INSTRUCTIONS FOR THE TASK: Collect every line below that contains the word "computer".

DATA TO EXAMINE:

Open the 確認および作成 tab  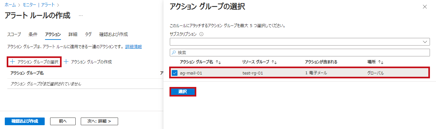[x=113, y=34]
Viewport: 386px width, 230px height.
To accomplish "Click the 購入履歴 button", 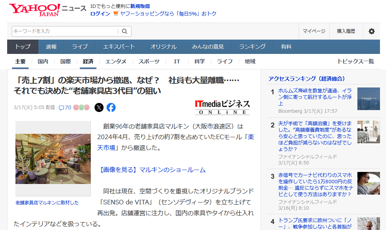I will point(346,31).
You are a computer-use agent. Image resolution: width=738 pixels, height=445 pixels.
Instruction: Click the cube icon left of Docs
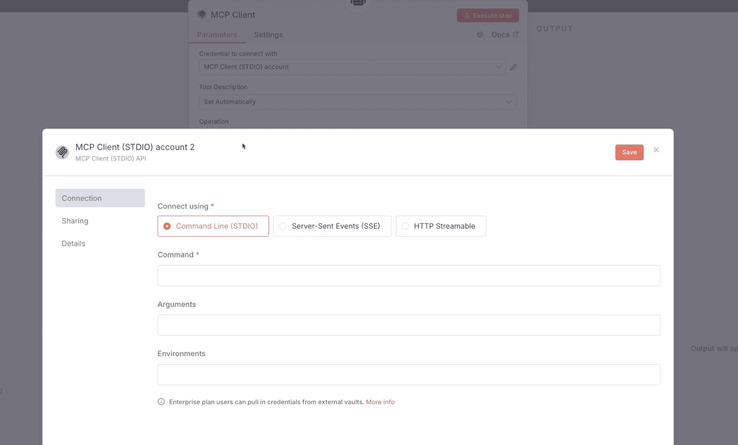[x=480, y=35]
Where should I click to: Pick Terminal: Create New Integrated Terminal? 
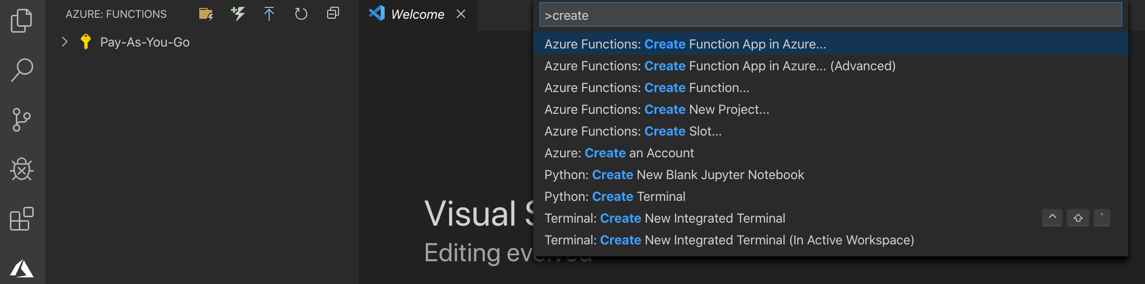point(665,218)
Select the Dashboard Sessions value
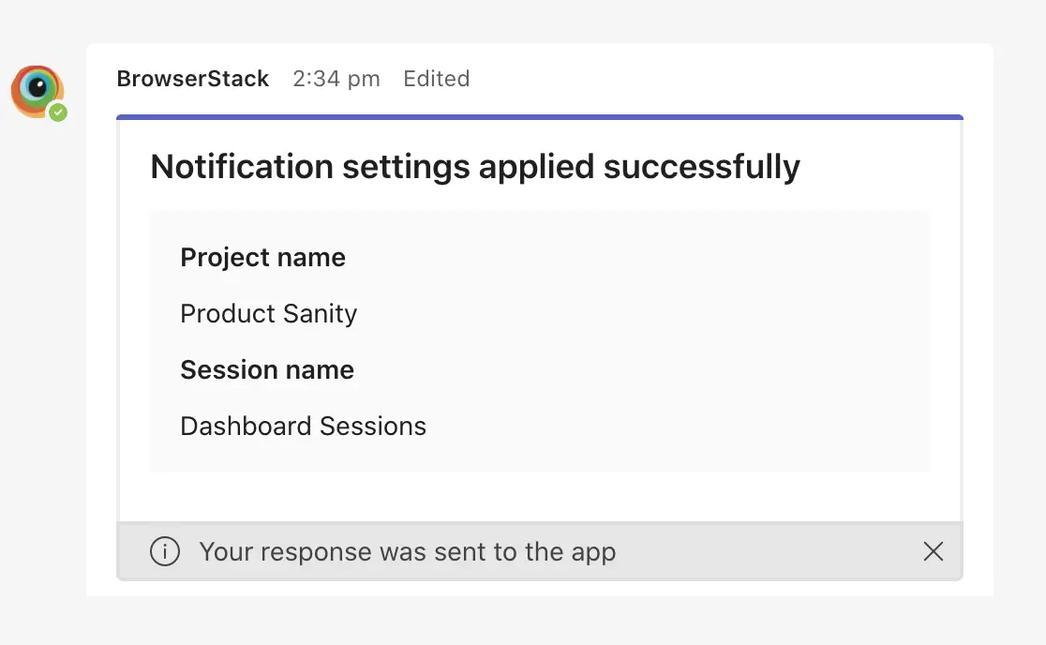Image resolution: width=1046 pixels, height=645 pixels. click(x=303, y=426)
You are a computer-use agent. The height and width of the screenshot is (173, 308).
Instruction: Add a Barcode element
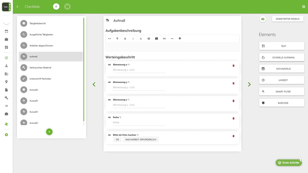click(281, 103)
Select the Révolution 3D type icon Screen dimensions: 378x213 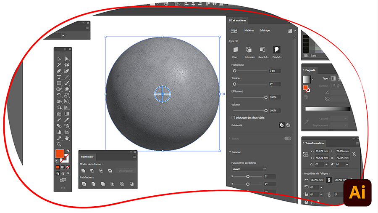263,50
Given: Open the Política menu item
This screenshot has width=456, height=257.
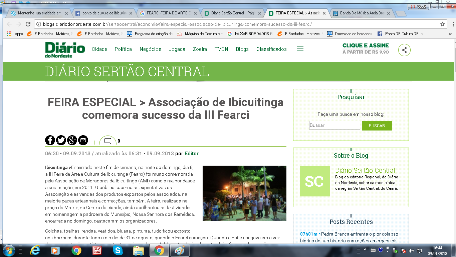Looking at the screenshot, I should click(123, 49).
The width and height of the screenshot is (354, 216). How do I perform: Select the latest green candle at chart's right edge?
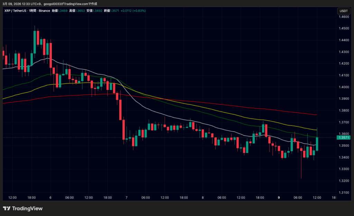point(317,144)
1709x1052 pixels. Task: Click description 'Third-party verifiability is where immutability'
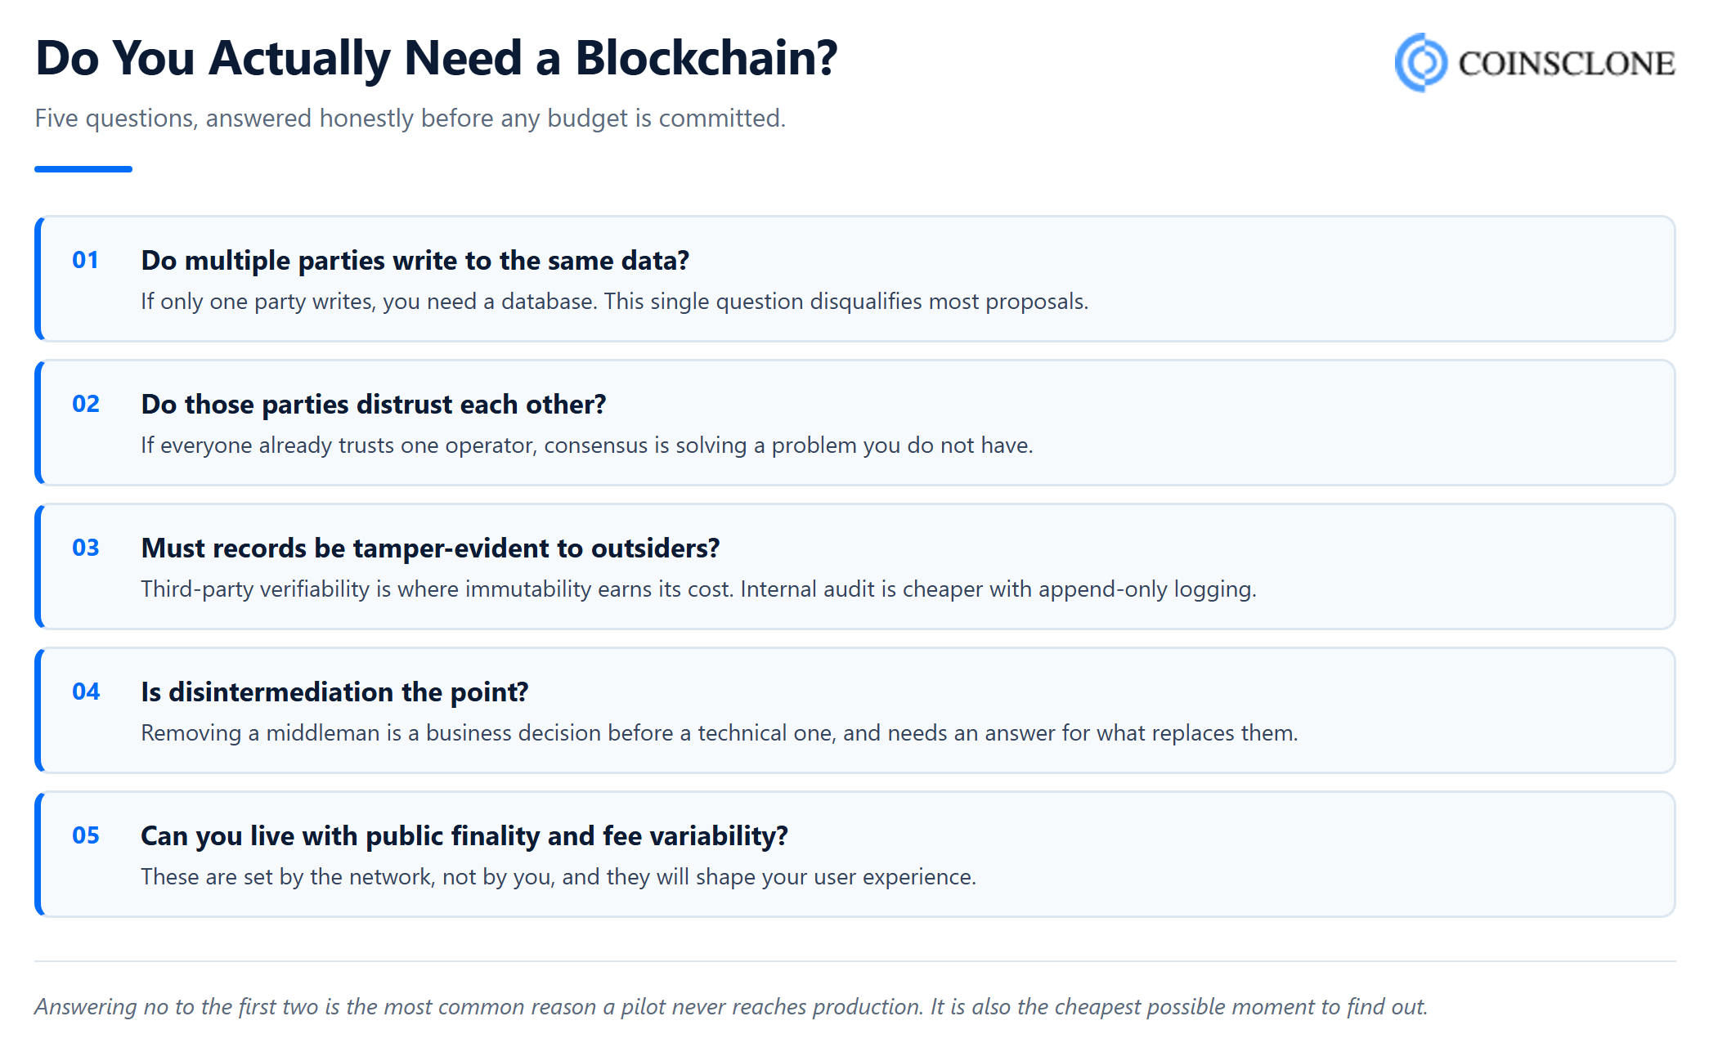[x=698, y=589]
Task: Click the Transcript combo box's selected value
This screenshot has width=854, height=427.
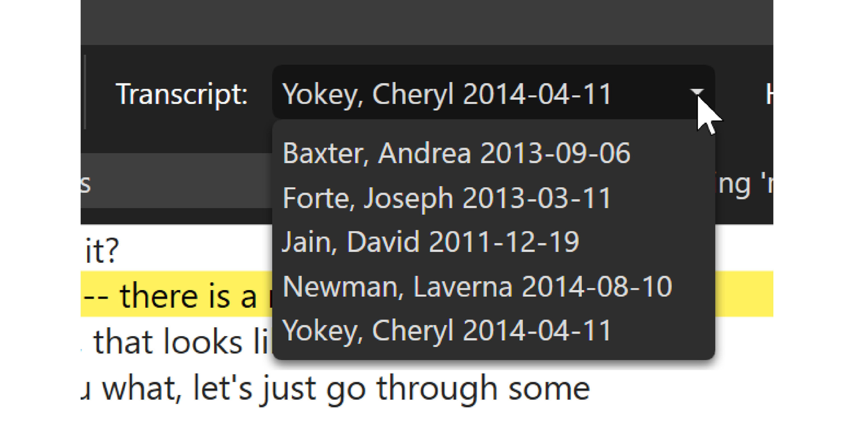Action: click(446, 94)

SOLUTION FOR THIS TASK:
You are a computer-use agent. Image resolution: width=738 pixels, height=445 pixels.
You are a computer-use agent. The height and width of the screenshot is (173, 308).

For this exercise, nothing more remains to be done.